---------- PASSAGE FOR REVIEW ----------

Midlife provides a very specific space for us to question who we our, what our purpose and passion is and what we want to do with the rest of our working career, and with the rest of our magnificently little time on this planet. It is in this sacred time that we can find a 2.0 version of ourselves just waiting to be unveiled.

Think about what you loved to do as a child, is there anything that you can return to and pick up that sense of passion and excitement you had then? I wrote when I was a child and it brought me great joy, but one harsh critique from a teacher in the 7th grade stopped me writing dead in my tracks until now. Can I make a living from it? Not now, but I can start there and see where it takes me. I can reawaken that part of me that had no limitations or belief that I would fail and rekindle that flame. Who knows where this will go, but I tell you I feel a heck of a lot better mentally and emotionally. And a hell more alive.

When setting your midlife goals, make sure your passion is front and center. We can create goals that are SMART (Specific, Measurable, Attainable, Realistic -or Relevant- and Timely) to work towards what we want, but without passion they are just maps to a place that we might not want to visit. Start with creating goals from your passion place and work outwards from there, otherwise you are setting yourself up for failure or an indifference to the results. Who cares if you sell 20 widgets if your soul screams to write poetry. Start with setting a goal of writing every day and your widget selling will naturally become better. Why? Because YOU become better.

Push Yourself Past the Fear.

When we mine our souls and find that precious gem of passion, our first instinct might be to hide it away and only show it to those we deem deserving. Never to anyone who might want to take it away or show us a prettier gem that makes ours not as special as we thought it to be. But this is the time we need to push past that instinct. So many of us are waiting until we perfect that story or quit our job or until we are confident. Reality check: those things might never happen. We all have to start before we think we are ready. We have to look at what we are hiding from, behind and for and ask ourselves why are we waiting? Midlife can give us the courage to push past the fear of failure and of being judged and lean in to our own magic.

---------- DATA RECORDS ----------

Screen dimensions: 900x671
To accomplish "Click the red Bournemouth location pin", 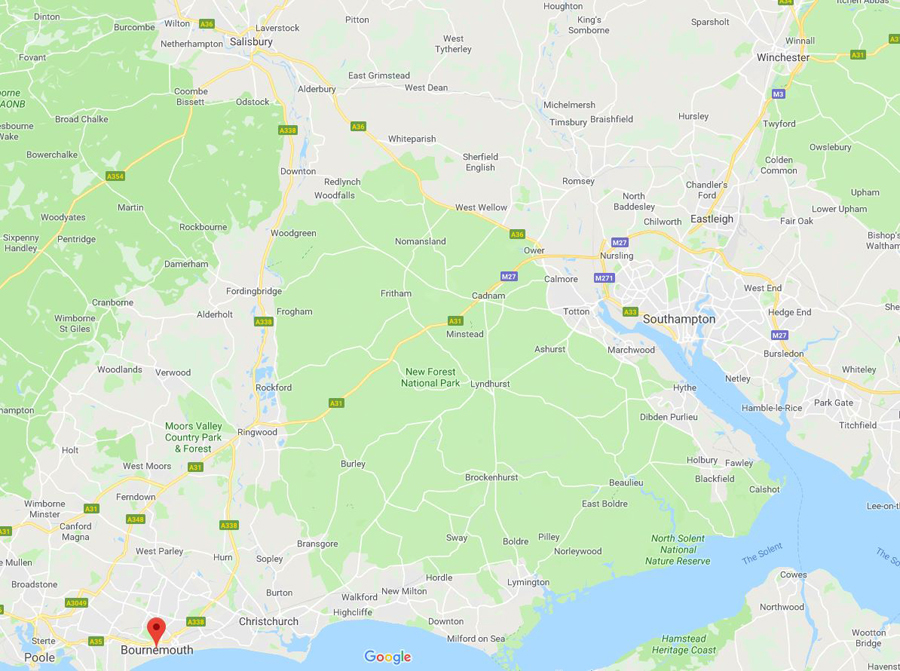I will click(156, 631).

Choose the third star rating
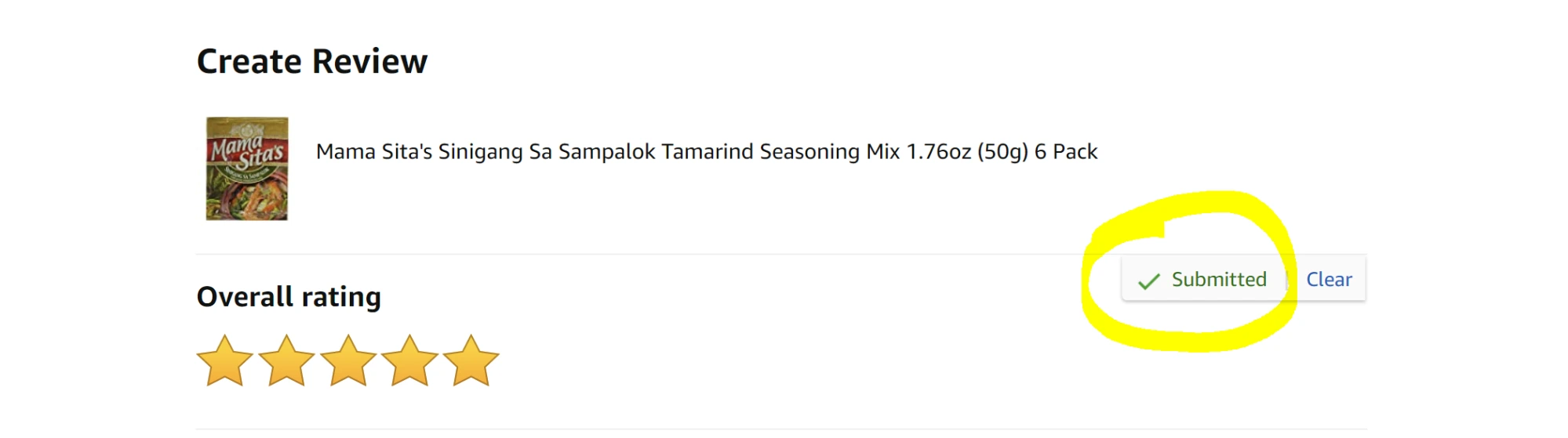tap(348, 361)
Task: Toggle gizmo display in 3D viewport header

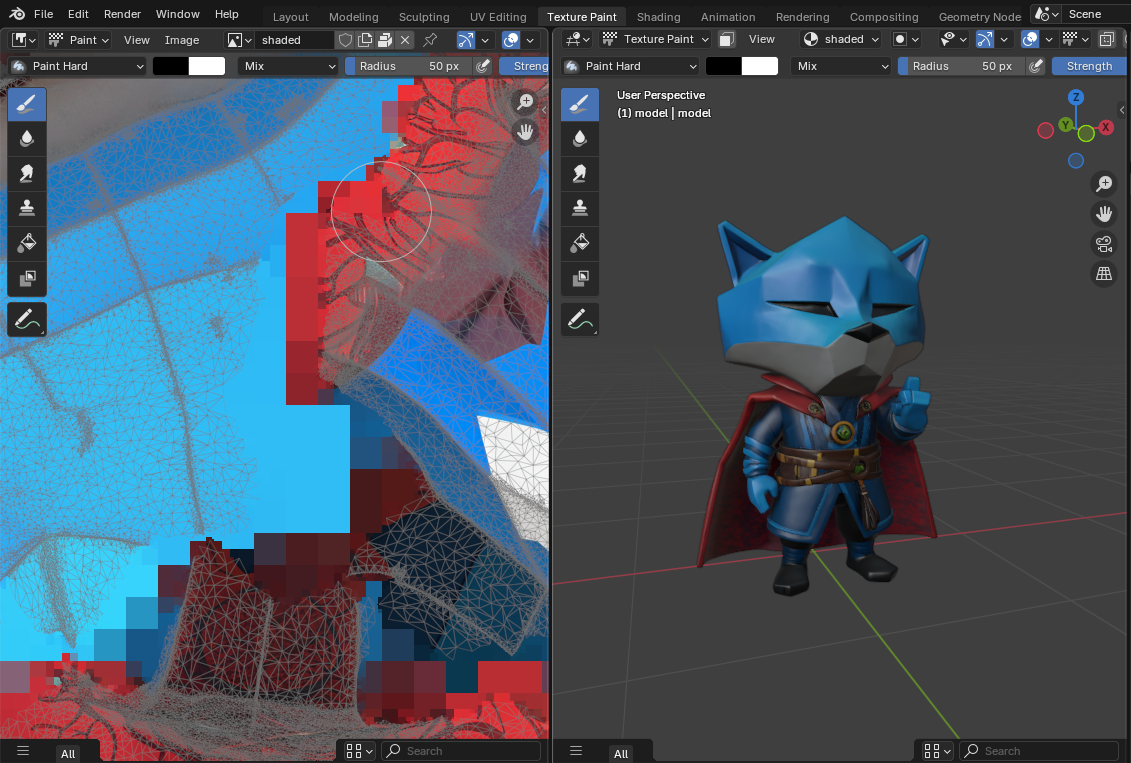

----------
---------- DATA RECORDS ----------

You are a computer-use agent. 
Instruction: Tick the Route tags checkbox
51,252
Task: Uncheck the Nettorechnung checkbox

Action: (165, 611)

----------
---------- DATA RECORDS ----------

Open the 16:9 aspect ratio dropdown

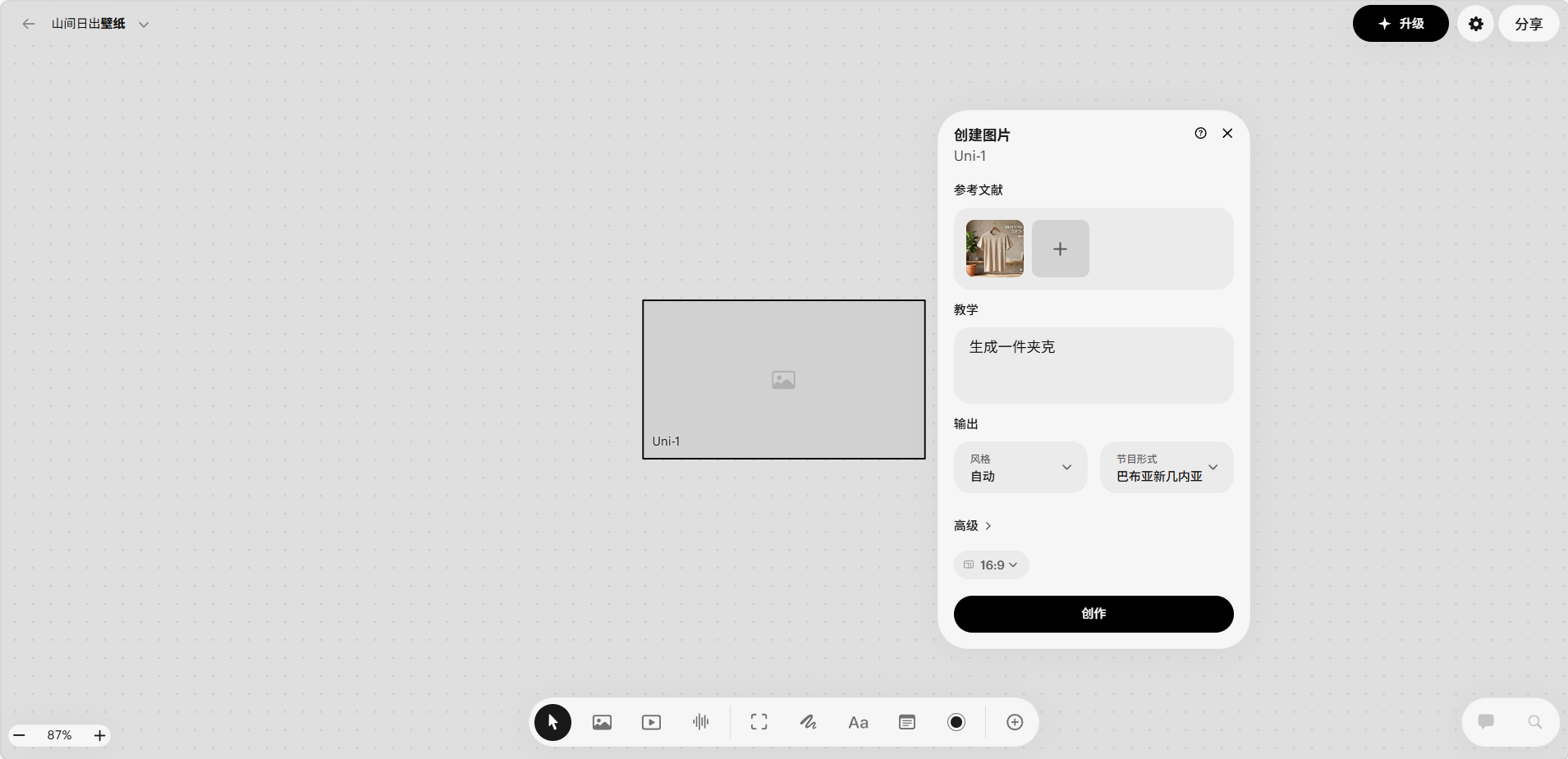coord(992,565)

----------

_ASSIGNMENT 1_. In the essay on finding passion in midlife, what stopped the writer from writing as a child?
_ASSIGNMENT 2_. Carry on the essay on finding passion in midlife from the point where it stops.

_ANSWER 1_. A harsh critique from a teacher in the 7th grade.

_ANSWER 2_.
I started my FB page on midlife with guns blazin’ – I was willing to put myself out there and thought I was doing great until I got a negative review and someone called the page “boring”. I was so hurt by that – didn’t they see my courageousness, my vulnerability, my honesty as something to be admired? No, they saw it as a boring FB page. When I sat with it I realized that I didn’t die, no one was rushed to the emergency room and the sun rose the next day. My first reaction was to stop being so honest and vulnerable, but for what? One person’s opinion? I decided that it was my fear that was the drug of paralysis, not one negative comment that from another’s perspective may have been total truth. I realized that I wasn’t putting myself out there for others, it was for me – for that voice in me that calls to me from deep inside to write and tell what I know in my own voice. If others didn’t get that then, oh well.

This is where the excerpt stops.